[Items from a data source]
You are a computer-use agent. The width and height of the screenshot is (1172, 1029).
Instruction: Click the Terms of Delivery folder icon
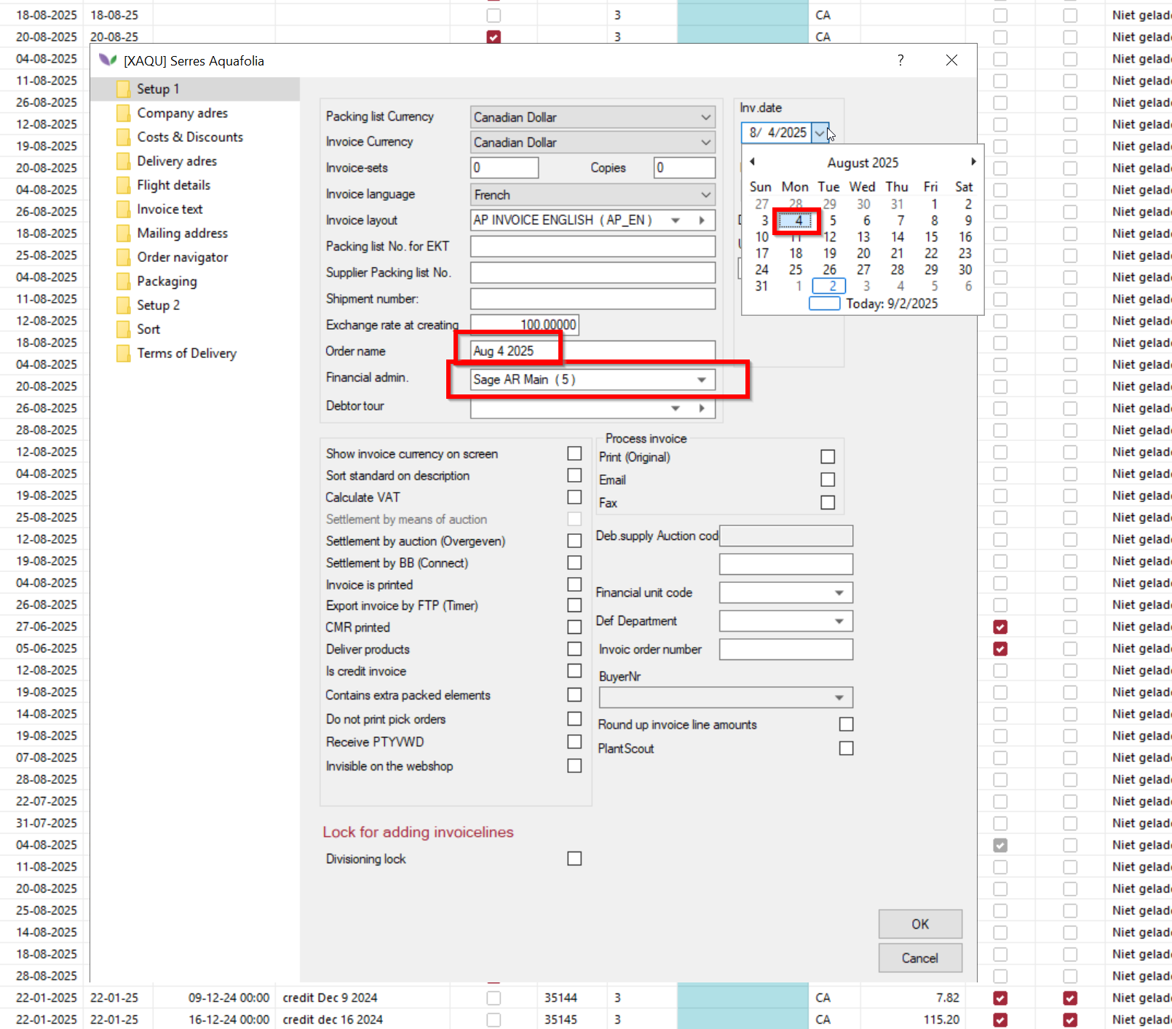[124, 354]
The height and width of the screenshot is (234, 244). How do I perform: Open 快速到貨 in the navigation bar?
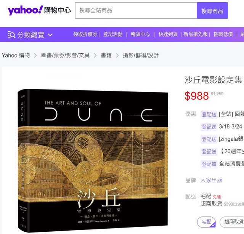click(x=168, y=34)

---

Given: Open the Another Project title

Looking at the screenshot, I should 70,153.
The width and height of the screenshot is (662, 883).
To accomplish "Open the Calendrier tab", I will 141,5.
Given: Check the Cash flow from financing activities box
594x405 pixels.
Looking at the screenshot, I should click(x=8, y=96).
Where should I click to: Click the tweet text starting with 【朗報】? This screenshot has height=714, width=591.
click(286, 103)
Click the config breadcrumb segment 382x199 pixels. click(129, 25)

_Directions for this task_
Give the exact lines, and only those, from the line containing "Where should I" through the line containing "Click the config" in the entries above.

_Task response_
Where should I click to: Click the tweet text starting with 【朗報】? This screenshot has height=714, width=591.
click(286, 103)
Click the config breadcrumb segment 382x199 pixels. click(129, 25)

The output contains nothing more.